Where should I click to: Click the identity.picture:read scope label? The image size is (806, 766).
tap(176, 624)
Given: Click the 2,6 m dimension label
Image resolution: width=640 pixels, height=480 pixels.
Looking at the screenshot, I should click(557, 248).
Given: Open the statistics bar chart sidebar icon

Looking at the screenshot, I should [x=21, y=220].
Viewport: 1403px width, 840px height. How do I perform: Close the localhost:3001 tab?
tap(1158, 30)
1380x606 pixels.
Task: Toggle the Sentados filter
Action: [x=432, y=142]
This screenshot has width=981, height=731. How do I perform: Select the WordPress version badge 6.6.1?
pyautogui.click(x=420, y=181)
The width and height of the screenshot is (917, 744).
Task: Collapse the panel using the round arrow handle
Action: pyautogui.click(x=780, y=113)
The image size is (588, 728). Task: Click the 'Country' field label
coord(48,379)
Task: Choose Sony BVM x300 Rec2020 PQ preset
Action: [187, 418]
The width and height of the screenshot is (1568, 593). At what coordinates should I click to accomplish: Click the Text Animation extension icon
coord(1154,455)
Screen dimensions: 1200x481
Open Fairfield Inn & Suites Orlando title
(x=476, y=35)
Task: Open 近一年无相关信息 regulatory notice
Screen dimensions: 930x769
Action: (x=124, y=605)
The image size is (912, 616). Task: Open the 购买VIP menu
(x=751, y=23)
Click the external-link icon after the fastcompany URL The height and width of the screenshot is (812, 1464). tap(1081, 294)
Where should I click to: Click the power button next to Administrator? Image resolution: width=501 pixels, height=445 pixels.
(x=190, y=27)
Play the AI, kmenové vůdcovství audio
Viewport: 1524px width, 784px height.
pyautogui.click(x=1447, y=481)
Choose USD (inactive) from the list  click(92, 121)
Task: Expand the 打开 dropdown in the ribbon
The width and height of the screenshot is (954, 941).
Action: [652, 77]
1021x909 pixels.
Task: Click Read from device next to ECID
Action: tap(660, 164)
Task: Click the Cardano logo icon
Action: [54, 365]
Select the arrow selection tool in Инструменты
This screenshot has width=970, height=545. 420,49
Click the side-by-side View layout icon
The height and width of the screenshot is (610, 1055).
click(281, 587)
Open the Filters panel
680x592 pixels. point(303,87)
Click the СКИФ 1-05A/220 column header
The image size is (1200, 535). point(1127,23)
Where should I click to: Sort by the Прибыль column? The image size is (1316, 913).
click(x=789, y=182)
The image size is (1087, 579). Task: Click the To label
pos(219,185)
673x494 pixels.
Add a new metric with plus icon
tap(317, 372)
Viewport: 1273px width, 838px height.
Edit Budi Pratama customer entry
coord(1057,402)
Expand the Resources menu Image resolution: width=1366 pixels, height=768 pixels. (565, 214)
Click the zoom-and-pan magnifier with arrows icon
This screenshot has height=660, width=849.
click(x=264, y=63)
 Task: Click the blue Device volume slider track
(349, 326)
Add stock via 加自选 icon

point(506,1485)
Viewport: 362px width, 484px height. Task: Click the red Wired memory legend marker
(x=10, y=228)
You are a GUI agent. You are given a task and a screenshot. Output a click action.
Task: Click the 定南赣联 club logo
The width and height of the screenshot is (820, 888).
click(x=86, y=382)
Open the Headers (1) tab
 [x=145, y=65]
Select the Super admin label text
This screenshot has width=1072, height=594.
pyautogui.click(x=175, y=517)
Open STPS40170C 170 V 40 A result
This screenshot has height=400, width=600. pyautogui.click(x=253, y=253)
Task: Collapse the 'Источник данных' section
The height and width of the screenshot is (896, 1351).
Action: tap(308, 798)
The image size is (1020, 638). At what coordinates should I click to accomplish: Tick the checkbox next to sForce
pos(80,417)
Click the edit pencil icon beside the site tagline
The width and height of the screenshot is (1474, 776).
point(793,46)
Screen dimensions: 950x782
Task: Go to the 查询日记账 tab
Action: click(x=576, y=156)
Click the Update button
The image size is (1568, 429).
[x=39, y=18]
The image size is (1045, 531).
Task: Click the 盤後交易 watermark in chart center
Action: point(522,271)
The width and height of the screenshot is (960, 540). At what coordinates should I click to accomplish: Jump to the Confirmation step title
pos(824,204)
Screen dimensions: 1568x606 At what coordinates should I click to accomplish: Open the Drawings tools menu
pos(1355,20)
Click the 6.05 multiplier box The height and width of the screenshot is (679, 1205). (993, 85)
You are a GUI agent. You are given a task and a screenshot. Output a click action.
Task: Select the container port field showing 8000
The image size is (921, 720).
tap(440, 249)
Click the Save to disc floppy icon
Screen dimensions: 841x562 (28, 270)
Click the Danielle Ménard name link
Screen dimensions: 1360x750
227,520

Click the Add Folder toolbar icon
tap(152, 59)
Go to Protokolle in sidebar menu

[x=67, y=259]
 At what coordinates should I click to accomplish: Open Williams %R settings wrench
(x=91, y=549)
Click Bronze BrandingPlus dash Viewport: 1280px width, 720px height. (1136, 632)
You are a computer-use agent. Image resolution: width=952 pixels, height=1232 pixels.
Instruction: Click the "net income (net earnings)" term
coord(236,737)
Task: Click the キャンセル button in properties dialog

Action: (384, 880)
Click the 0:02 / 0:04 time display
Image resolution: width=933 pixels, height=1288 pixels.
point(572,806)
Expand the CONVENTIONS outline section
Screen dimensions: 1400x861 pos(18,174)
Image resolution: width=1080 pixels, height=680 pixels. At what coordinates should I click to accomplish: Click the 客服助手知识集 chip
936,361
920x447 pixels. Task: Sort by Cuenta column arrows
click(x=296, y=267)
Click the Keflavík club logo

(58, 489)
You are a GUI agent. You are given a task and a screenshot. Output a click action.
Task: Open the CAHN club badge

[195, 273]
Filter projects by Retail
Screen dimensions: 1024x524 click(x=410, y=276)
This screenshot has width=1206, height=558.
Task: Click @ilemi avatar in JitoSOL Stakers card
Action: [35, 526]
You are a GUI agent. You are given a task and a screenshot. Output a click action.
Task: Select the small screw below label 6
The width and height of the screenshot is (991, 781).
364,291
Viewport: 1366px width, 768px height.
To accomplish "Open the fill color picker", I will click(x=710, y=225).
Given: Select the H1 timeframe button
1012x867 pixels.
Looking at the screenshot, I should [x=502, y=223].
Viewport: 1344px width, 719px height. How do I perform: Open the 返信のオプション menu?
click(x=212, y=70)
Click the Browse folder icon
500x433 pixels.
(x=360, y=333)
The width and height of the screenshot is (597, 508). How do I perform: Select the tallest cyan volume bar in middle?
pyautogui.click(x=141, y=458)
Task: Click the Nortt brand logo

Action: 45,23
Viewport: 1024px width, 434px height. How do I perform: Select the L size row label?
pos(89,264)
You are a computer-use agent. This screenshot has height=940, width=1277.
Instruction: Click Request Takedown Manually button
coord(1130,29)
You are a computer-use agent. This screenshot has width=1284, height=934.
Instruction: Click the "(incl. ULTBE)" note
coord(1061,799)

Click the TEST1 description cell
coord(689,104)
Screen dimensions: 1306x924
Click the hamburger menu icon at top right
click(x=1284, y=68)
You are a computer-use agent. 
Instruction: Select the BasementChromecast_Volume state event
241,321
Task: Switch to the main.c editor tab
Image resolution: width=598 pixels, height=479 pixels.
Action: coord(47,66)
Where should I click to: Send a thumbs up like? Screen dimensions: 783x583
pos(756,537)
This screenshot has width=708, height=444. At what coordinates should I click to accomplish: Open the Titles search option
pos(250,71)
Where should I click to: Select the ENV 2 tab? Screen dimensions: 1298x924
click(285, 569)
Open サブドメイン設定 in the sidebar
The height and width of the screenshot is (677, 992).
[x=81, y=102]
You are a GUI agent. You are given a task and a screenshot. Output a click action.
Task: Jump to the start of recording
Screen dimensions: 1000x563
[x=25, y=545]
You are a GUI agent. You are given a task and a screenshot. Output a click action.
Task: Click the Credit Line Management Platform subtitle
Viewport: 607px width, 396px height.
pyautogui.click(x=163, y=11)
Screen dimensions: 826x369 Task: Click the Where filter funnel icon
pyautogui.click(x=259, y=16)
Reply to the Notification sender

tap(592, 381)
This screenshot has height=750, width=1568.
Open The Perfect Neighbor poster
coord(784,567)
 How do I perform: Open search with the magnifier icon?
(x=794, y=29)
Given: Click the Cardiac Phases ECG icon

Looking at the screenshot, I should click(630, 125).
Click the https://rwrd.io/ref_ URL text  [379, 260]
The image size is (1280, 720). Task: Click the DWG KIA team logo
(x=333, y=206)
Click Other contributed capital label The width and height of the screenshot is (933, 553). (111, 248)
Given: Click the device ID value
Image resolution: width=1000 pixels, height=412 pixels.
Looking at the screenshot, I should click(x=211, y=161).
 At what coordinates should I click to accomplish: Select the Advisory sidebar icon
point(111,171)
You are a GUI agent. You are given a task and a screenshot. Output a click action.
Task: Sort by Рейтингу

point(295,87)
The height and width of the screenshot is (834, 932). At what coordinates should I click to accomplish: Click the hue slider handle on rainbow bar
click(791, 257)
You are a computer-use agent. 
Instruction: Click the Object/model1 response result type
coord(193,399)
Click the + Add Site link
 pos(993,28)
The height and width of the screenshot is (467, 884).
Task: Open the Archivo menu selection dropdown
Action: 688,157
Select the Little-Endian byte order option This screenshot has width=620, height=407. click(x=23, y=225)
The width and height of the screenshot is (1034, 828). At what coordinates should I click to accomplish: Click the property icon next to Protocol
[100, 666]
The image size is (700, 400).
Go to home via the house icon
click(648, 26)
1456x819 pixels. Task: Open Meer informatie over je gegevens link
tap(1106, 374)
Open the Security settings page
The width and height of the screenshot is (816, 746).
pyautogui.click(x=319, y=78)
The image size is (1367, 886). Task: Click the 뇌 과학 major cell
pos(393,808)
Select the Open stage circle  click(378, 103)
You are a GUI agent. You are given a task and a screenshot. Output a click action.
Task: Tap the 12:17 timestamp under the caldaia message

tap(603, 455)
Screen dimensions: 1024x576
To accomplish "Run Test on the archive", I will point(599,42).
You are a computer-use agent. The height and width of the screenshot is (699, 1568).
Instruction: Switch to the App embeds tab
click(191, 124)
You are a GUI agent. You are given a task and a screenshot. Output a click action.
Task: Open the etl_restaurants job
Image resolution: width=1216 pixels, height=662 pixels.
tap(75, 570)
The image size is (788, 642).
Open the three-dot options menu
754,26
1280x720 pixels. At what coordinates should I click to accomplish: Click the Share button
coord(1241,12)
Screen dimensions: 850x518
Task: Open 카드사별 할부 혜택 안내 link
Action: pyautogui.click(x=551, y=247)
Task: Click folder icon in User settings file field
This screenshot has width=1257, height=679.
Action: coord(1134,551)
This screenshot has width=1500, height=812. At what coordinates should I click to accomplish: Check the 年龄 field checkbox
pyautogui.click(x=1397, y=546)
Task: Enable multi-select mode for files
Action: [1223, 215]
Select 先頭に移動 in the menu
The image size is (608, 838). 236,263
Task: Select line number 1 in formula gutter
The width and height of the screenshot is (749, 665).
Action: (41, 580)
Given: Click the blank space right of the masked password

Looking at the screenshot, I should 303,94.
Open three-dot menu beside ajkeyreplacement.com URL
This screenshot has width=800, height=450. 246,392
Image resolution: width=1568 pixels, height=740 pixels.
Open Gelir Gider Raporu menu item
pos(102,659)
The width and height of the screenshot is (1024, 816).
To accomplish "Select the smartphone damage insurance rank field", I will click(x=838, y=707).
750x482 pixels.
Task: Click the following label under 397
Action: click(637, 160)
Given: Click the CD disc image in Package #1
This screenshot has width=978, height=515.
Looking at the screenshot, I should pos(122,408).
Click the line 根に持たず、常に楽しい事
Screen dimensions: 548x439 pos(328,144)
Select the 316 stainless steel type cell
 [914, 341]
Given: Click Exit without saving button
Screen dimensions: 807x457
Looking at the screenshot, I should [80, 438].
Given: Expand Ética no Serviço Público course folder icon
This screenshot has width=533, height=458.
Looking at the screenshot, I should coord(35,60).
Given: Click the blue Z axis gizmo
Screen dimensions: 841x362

---------------

_ABOUT THIS TASK_
Reproduce, character for character, only the lines of the preceding data that start at the line with "Click the external-link" and end at the line with "Task: Collapse the 'Источник данных' section", both included.

_RESPONSE TO THIS EXERCISE_
Click the external-link icon after the fastcompany URL The height and width of the screenshot is (812, 1464). tap(1081, 294)
Where should I click to: Click the power button next to Administrator? Image resolution: width=501 pixels, height=445 pixels.
(x=190, y=27)
Play the AI, kmenové vůdcovství audio
Viewport: 1524px width, 784px height.
pyautogui.click(x=1447, y=481)
Choose USD (inactive) from the list  click(92, 121)
Task: Expand the 打开 dropdown in the ribbon
The width and height of the screenshot is (954, 941).
Action: [652, 77]
1021x909 pixels.
Task: Click Read from device next to ECID
Action: tap(660, 164)
Task: Click the Cardano logo icon
Action: [54, 365]
Select the arrow selection tool in Инструменты
This screenshot has width=970, height=545. 420,49
Click the side-by-side View layout icon
The height and width of the screenshot is (610, 1055).
click(281, 587)
Open the Filters panel
680x592 pixels. point(303,87)
Click the СКИФ 1-05A/220 column header
The image size is (1200, 535). point(1127,23)
Where should I click to: Sort by the Прибыль column? The image size is (1316, 913).
click(x=789, y=182)
The image size is (1087, 579). Task: Click the To label
pos(219,185)
673x494 pixels.
Add a new metric with plus icon
tap(317, 372)
Viewport: 1273px width, 838px height.
Edit Budi Pratama customer entry
coord(1057,402)
Expand the Resources menu Image resolution: width=1366 pixels, height=768 pixels. (565, 214)
Click the zoom-and-pan magnifier with arrows icon
This screenshot has height=660, width=849.
click(x=264, y=63)
 Task: Click the blue Device volume slider track
(349, 326)
Add stock via 加自选 icon

point(506,1485)
Viewport: 362px width, 484px height. Task: Click the red Wired memory legend marker
(x=10, y=228)
You are a GUI agent. You are given a task and a screenshot. Output a click action.
Task: Click the 定南赣联 club logo
The width and height of the screenshot is (820, 888).
click(x=86, y=382)
Open the Headers (1) tab
 [x=145, y=65]
Select the Super admin label text
This screenshot has width=1072, height=594.
pyautogui.click(x=175, y=517)
Open STPS40170C 170 V 40 A result
This screenshot has height=400, width=600. pyautogui.click(x=253, y=253)
Task: Collapse the 'Источник данных' section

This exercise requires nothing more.